ART thou a poor but honest Man, Sorely oppress' and a' that, Attention give to Spence's plan, 'Twill chear thy Heart for a' that! For a' that and a' that, Though it landlords gripe and a' that, I'll shew thee friend before we part, The Rights of Man and a' that.

The Rights of Man is in the Soil, An equal Share and a' that, For Landlords no one ought to toil, 'Tis Imposition and a' that! Yes a' that and a' that, Their Title Deeds and a' that, Howe'er they got them matters not, The Land is ours for a' that.

Bold Spence has shewn the way to fix, Our Happiness and a' that, And Liberty with Interest mix, His Parish Plan will shew that! Yes a' that and a' that, Divide the Rents and a' that, What God has given all should enjoy, And all the world should know that.

Then Let us Pray that come it may, As come it will for a' that, When Spence's Plan through a' the Earth, Shall hear the Bell and a' that, For a' that and a' that, As come it will for a' that, When Man and Man the World O'er, Will Brothers be and a' that.

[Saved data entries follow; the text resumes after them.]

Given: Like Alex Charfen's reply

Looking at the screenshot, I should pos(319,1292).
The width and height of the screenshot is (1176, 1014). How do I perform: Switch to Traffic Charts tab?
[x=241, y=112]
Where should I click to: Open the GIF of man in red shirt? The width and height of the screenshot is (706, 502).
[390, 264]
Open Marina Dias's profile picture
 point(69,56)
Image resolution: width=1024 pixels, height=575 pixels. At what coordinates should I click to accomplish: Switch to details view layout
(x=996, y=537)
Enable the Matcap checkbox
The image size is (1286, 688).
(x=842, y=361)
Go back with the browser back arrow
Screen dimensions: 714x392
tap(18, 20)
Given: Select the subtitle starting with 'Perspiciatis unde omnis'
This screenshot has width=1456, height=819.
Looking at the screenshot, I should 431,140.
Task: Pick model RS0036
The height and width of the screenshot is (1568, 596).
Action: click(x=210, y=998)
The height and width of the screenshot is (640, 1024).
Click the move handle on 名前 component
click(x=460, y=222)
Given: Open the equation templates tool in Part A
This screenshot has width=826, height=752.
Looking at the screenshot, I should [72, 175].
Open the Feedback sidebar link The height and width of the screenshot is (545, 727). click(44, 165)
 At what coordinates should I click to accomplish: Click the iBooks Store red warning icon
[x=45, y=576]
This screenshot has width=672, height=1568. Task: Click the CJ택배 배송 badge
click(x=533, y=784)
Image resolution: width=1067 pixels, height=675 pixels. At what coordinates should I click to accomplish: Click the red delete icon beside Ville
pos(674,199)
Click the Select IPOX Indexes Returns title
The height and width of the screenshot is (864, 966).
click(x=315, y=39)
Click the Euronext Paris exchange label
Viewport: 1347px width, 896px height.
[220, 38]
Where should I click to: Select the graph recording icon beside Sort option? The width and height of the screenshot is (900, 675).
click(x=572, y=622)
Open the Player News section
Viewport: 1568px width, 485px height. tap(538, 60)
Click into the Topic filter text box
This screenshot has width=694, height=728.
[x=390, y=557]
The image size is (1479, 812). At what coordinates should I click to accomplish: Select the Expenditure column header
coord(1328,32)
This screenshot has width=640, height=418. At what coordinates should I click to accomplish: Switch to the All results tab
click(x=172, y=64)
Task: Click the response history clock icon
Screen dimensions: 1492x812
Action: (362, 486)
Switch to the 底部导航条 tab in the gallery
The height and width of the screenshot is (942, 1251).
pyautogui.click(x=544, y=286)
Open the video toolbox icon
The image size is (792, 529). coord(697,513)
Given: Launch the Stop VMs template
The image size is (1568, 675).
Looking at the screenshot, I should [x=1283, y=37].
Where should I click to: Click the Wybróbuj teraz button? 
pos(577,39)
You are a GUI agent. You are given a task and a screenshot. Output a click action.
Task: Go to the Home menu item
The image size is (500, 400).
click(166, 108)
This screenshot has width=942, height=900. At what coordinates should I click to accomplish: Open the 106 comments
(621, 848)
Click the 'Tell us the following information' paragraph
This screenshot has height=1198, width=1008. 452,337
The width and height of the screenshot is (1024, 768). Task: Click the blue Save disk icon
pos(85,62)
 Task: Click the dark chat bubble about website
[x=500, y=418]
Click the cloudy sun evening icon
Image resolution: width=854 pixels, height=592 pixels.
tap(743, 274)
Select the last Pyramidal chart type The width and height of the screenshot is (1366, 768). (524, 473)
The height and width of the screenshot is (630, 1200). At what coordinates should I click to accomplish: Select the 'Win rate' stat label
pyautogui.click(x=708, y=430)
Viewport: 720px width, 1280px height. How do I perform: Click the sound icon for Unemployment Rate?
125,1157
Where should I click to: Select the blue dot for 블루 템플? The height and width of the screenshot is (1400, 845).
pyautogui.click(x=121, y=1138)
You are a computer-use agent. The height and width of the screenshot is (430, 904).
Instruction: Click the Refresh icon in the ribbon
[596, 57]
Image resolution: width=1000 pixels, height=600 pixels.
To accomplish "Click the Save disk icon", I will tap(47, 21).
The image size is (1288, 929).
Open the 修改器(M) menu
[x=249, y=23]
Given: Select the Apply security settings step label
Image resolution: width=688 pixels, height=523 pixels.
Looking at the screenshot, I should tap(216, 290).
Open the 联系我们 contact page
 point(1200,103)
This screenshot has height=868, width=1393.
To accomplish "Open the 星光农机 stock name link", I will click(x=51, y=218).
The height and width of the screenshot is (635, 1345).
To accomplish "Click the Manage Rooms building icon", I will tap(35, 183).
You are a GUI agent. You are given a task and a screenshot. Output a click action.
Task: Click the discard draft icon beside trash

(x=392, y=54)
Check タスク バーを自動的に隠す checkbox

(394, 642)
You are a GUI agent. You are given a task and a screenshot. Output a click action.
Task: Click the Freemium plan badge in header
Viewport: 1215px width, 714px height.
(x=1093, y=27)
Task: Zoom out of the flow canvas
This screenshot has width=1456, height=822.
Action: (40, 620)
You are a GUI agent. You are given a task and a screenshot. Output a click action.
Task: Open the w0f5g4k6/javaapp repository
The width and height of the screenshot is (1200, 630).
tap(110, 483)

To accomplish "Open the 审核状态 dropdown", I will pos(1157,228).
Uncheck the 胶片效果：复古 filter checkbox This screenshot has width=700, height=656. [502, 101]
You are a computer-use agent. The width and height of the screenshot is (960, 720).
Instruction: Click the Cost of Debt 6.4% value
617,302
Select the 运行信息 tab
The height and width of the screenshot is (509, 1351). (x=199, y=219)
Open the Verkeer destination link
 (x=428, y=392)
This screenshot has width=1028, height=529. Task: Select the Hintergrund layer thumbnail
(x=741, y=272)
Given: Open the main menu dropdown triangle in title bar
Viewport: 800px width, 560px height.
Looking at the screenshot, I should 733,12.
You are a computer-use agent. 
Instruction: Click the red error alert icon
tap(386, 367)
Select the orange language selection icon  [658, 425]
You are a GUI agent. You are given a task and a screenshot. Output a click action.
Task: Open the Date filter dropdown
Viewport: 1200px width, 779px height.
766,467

Ye Sons and Daughters of Men over the whole Earth, Hearken to a Friend. Do you not love Liberty and Property, and do not every one of you, wish to be thought of some Consequence and Estimation? If so, take my Advice, and you will quickly become again Human Creatures, enjoying as you ought the Lordship of the Earth, and the free use of your Reason. In a word you will be free and happy. But means must be used: we cannot expect Miracles. God has commanded the Use of Means and has set us the Example, they were used in spreading the Gospel—What means? why simply the means of meeting together. Both Christ and his Apostles most earnestly Exhorted their Disciples to meet together. No Religion or Opinion can be spread or continued without meetings. The Gospel would soon die away and become extinct without meetings, and so would any Sect. Are not Liberty and Property and their happy Attendants worth meeting for? Do not Men when they meet encourage each other and resolve each others Doubts and thus build one another up in their Opinions? And cannot small meetings be effected where larger Ones durst not be attempted? If but two or three meet together in so good a cause, a blessing will attend them. Even under the modern Tyrannies of China, France, Turkey &c. what could hinder small Companies from meeting, in a free and easy convivial manner, and singing their Rights and instructing each other in Songs? Can Tyrants hinder People from singing at their Work, or in their Families? If not despair no longer but begin immediately, too much time has already been lost. Sing and meet and meet and sing, and your Chains will drop off like burnt Thread.

"Let's hear then no more of Despair, But sing your dear Rights to each other; 'Till all think alike every where, Even from one Land's end to the other."

Seale and Bates, Printers, 160, Tottenham Court Road.